**To be done:**
Rewrite the lines starting at the one that has "The image size is (950, 846)." and ending after the one that has "tap(76, 36)", putting "menu bar" in place of "toolbar" and keeping everything else the same.
------ Supplied records
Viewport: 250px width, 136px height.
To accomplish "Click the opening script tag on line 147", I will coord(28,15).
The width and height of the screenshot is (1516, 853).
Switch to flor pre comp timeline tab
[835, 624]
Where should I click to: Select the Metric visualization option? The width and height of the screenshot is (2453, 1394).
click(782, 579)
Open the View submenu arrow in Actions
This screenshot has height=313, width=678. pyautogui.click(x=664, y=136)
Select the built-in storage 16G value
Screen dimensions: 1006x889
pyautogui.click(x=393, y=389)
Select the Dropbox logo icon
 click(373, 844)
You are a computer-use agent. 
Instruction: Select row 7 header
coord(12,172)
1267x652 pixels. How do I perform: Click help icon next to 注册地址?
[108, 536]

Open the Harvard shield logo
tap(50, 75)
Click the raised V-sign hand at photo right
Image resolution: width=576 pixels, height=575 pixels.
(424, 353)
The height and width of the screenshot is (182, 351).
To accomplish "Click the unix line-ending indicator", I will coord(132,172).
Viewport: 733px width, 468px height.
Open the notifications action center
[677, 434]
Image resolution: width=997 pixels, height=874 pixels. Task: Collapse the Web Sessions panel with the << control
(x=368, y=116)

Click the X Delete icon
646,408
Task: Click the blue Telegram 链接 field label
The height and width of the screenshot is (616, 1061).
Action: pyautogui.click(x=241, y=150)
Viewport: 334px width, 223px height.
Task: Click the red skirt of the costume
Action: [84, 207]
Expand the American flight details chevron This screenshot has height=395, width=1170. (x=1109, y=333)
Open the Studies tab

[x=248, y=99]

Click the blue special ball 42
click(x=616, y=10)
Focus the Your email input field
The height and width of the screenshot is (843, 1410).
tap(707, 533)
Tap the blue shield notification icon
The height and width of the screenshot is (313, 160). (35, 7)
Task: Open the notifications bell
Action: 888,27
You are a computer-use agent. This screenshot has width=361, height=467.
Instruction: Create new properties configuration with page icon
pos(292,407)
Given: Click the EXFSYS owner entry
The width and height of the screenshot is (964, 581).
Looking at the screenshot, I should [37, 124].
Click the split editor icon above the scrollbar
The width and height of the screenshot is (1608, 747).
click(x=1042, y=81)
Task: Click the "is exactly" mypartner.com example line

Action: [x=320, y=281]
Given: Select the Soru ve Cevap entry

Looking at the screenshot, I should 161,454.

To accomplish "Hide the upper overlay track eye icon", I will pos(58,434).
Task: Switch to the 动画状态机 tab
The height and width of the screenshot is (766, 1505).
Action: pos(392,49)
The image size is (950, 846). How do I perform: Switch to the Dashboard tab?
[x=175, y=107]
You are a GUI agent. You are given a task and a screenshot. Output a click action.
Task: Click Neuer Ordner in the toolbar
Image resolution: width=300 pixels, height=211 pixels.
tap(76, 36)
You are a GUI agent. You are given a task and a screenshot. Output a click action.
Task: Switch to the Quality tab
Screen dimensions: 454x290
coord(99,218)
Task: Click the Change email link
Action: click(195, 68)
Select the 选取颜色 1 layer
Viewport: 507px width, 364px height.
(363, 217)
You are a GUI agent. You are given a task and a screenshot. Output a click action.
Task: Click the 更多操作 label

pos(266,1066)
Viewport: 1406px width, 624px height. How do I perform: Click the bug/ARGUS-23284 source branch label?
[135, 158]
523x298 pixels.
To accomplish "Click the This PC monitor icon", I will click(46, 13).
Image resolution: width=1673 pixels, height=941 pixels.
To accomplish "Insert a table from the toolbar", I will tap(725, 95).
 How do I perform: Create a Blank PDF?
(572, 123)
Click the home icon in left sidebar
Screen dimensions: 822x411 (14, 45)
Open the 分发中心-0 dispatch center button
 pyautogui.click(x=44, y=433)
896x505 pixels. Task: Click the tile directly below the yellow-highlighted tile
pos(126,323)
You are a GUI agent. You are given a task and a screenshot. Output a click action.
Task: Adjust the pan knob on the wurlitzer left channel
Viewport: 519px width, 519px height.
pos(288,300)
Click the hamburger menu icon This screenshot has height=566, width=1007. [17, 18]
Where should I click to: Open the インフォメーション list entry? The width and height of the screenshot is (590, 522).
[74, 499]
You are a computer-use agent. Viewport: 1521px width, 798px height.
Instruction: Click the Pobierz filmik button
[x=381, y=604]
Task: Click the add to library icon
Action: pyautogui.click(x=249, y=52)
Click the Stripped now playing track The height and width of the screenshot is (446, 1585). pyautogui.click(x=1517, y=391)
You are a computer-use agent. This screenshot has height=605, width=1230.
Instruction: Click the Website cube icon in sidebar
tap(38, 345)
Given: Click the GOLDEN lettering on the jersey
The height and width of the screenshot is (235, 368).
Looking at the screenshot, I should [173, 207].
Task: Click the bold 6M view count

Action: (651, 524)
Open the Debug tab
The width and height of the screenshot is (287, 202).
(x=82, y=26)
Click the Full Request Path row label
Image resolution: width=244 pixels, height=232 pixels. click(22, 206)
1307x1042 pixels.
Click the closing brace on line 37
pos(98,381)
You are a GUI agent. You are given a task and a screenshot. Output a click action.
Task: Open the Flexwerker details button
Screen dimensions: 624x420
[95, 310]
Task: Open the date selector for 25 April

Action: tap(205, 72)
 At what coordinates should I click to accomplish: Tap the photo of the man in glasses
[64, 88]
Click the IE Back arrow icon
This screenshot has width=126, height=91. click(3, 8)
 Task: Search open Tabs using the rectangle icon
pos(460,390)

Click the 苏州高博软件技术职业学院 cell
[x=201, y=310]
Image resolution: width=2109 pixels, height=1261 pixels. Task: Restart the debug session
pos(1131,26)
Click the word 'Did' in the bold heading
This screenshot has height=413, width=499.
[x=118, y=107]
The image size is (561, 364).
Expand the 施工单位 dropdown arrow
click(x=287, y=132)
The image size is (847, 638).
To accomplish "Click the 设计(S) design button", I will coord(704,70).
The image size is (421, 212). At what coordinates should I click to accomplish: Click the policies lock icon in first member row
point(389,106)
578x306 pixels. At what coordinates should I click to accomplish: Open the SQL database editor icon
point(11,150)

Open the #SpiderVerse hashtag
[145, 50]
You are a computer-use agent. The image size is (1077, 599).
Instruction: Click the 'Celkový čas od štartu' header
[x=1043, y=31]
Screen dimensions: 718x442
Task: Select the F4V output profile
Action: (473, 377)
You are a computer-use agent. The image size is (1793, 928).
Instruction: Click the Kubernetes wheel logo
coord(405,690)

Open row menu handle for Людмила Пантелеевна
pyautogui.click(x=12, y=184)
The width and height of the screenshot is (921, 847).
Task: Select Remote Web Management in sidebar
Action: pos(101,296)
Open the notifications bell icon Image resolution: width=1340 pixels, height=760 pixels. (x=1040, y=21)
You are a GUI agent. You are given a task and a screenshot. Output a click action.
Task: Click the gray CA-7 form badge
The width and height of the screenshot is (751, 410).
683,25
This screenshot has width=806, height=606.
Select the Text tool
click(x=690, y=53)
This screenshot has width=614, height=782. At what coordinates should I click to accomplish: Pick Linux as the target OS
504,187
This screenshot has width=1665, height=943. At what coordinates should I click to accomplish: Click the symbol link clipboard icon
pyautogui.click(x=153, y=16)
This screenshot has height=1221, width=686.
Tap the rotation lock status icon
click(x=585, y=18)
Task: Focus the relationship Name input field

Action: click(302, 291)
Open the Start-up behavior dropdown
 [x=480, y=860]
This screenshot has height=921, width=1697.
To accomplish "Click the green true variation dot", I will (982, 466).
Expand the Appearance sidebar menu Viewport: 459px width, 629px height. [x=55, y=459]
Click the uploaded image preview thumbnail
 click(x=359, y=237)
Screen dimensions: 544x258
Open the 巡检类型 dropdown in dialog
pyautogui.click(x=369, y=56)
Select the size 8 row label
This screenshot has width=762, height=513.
------------
**Correct response:**
The image size is (950, 846). How do I perform: Switch to the Dashboard tab?
[x=175, y=107]
You are a GUI agent. You are given a task and a screenshot. Output a click action.
Task: Click Neuer Ordner in the menu bar
Image resolution: width=300 pixels, height=211 pixels.
tap(76, 36)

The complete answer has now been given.